This guideline was compiled for use in the Western Cape Province of South Africa by a Provincial Reference Group with contributions from staff of the health facilities and academic institutions in the province. It follows on the recommendations of the Saving Mother's Report (recommendation No. 1--to have protocols on the management of important conditions causing maternal deaths available at all institutions). It was accredited by the Western Cape Clinical Guidelines Advisory Committee, a group established by the Provincial Government of the Western Cape to advise on matters related to the development of clinical guidelines that deal with interventions provided at all levels of care, and to accredit those guidelines that meet pre-specified standards or criteria. Professor J Volmink, director of the South African Cochrane Centre, chairs the advisory group. The goal should be to reduce deaths due to postpartum haemorrhage (PPH) to less than 5% of the total maternal deaths. (1)


This guideline is a priority as obstetric haemorrhage is the third most common cause of maternal deaths in South Africa. (2) In the triennium 2002-2004, 442 maternal deaths due to obstetric haemorrhage were reported. Of these deaths 313 were due to postpartum haemorrhage, which is regarded as the most preventable of deaths due to all causes reported.

The guideline was developed through a process of review by:

* The Maternal Guidelines Reference Group

* The Collaborative Guidelines Group that developed the Policy and Management Guidelines for Common Causes of Maternal Deaths for the National Department of Health

* External review by experts from both academic and secondary hospitals, in the Western Cape Province.

No member of the guideline development group has declared any competing interests in relation to the guideline.

Search strategy

The aim of this search was to identify relevant published evidence to allow recommendations to be evidence based wherever possible. The search was carried out using the electronic database PUBMED and the Cochrane Library.

A combination of subject headings and free text was used to locate systematic reviews and meta-analyses, randomised controlled trials and observational studies relevant to the guideline. PUBMED references were sought using the MeSH heading postpartum haemorrhage (PPH). Relevant English articles published up to April 2005 were obtained and reviewed. We made extensive use of high-quality review articles and bibliographies, as well as contact with experts in the field. The expert knowledge and experience of group members also endorsed the search strategy.

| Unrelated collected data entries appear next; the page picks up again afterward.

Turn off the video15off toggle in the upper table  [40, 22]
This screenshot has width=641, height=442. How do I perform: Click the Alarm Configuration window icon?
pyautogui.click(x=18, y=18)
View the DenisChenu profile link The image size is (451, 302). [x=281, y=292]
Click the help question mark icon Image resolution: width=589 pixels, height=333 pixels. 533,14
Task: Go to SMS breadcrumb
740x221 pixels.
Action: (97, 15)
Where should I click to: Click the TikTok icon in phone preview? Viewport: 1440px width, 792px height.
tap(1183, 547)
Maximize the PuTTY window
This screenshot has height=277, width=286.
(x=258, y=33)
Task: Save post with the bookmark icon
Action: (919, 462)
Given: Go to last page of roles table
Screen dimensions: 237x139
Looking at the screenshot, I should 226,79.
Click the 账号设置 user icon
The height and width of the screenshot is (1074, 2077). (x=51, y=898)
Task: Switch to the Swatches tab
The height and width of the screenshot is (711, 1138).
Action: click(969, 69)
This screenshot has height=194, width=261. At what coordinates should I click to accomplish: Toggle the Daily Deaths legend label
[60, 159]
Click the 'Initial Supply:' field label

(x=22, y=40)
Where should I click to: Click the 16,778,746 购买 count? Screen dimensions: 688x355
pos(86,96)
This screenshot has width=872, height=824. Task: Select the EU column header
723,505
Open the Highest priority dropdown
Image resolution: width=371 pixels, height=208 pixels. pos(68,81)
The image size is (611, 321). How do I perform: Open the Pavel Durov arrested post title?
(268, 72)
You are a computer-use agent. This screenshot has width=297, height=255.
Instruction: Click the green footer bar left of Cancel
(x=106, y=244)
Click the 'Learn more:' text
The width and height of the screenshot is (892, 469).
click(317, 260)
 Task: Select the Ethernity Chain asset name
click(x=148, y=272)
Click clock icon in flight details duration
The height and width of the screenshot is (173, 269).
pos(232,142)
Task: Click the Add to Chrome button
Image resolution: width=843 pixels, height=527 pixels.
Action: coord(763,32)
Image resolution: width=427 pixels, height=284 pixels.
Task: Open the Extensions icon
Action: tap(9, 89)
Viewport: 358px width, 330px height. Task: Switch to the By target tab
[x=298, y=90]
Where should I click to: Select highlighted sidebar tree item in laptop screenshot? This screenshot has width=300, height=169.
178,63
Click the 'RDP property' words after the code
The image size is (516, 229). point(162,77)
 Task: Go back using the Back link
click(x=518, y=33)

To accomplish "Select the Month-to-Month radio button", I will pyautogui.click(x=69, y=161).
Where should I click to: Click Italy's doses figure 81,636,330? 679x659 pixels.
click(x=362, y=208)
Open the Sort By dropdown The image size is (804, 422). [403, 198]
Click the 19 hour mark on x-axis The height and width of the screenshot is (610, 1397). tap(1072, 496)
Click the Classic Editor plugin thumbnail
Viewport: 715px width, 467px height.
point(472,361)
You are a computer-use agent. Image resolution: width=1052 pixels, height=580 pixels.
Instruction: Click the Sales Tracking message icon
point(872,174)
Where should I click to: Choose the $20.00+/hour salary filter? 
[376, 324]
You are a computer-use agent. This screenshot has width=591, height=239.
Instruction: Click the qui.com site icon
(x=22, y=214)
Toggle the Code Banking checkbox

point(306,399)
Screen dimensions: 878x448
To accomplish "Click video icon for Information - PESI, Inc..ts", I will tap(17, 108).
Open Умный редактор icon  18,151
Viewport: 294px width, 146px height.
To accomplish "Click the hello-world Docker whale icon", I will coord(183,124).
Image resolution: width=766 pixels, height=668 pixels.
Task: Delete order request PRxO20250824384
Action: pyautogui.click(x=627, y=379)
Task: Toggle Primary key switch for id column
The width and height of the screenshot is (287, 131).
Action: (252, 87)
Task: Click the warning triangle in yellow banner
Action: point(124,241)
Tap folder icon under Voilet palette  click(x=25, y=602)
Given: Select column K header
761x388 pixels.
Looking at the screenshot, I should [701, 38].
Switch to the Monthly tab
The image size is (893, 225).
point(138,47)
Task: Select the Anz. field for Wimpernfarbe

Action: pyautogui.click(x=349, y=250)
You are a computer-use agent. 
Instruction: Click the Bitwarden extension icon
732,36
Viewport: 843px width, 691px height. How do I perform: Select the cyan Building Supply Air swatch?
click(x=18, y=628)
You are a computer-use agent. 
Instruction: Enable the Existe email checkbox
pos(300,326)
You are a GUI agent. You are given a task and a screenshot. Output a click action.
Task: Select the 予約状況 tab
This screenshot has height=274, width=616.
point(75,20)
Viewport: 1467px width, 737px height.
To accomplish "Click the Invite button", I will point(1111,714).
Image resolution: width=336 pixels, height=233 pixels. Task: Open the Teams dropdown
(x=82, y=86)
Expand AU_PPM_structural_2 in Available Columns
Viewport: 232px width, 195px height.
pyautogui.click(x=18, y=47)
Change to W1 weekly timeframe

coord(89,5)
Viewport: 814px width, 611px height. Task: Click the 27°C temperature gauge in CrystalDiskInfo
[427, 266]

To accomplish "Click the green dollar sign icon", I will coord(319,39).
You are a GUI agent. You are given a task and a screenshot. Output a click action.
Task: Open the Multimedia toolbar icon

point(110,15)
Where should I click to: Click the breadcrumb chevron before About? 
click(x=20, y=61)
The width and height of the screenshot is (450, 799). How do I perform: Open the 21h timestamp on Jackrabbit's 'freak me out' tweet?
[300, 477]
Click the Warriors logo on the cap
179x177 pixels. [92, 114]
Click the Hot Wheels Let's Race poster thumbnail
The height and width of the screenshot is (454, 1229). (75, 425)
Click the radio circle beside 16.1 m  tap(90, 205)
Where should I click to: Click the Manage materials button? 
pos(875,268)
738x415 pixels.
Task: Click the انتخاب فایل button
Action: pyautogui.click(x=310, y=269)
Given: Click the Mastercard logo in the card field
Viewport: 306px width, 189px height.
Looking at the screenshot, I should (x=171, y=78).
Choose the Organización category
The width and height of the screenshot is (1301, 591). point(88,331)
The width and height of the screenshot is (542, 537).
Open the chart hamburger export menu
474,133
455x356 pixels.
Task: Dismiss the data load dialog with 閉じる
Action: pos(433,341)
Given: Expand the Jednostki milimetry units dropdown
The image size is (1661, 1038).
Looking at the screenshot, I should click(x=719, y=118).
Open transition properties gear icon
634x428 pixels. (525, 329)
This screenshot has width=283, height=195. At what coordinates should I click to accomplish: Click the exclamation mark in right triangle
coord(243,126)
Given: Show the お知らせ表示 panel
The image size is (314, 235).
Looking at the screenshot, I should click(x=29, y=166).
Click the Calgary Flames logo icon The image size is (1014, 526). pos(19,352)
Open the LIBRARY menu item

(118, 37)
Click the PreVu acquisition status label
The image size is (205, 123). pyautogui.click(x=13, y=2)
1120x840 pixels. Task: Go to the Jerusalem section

Overview of the literature

Evidence categories were adapted from the US Agency for Healthcare Policy and Research. These categories are as follows:

Categories of evidence

Ia Evidence from meta-analyses of randomised controlled trials

Ib Evidence from at least one randomised controlled trial

IIa Evidence from at least one controlled study without randomisation

IIb Evidence from at least one other type of quasi-experimental study

III Evidence from non-experimental descriptive studies, such as comparative studies, correlation studies and case-control studies

IV Evidence from expert committee reports or opinions and/or clinical experience of respected authorities.

Recommendations were graded using the scheme of the Royal College of Obstetrics and Gynaecology:

Strength of recommendation

A Requires at least one randomised controlled trial as part of the body of literature of overall good quality and consistency addressing the specific recommendation (evidence levels Ia, Ib)

B Requires the availability of well-controlled clinical studies but no randomised clinical trials on the topic of recommendations (evidence levels IIa, IIb, III)

C Requires evidence obtained from expert committee reports or opinions and/or clinical experiences of respected authorities. Indicates an absence of directly applicable clinical studies of good quality (evidence level IV)

GPP GOOD PRACTICE POINT: Recommended best practice based on the clinical experience of the guideline development group.

Target group

The target groups of this guideline are midwives and doctors conducting deliveries at primary, secondary and tertiary level of care.


Implementation of this guideline requires no additional equipment or drugs compared with current standard practice. A checklist of what is needed includes:

* Intravenous fluids--e.g. Plasmalyte B[R], Balsol[R], Ringer's lactate or rehydration fluid

* Wide-bore intravenous cannulas, at least G16

* Colloids--Haemaccel[R], Haes-steril[R], Gelofusine[R] or Voluven[R]

* Oxytocin

* Misoprostol tablets

* Blood (hospitals where caesarean sections are performed).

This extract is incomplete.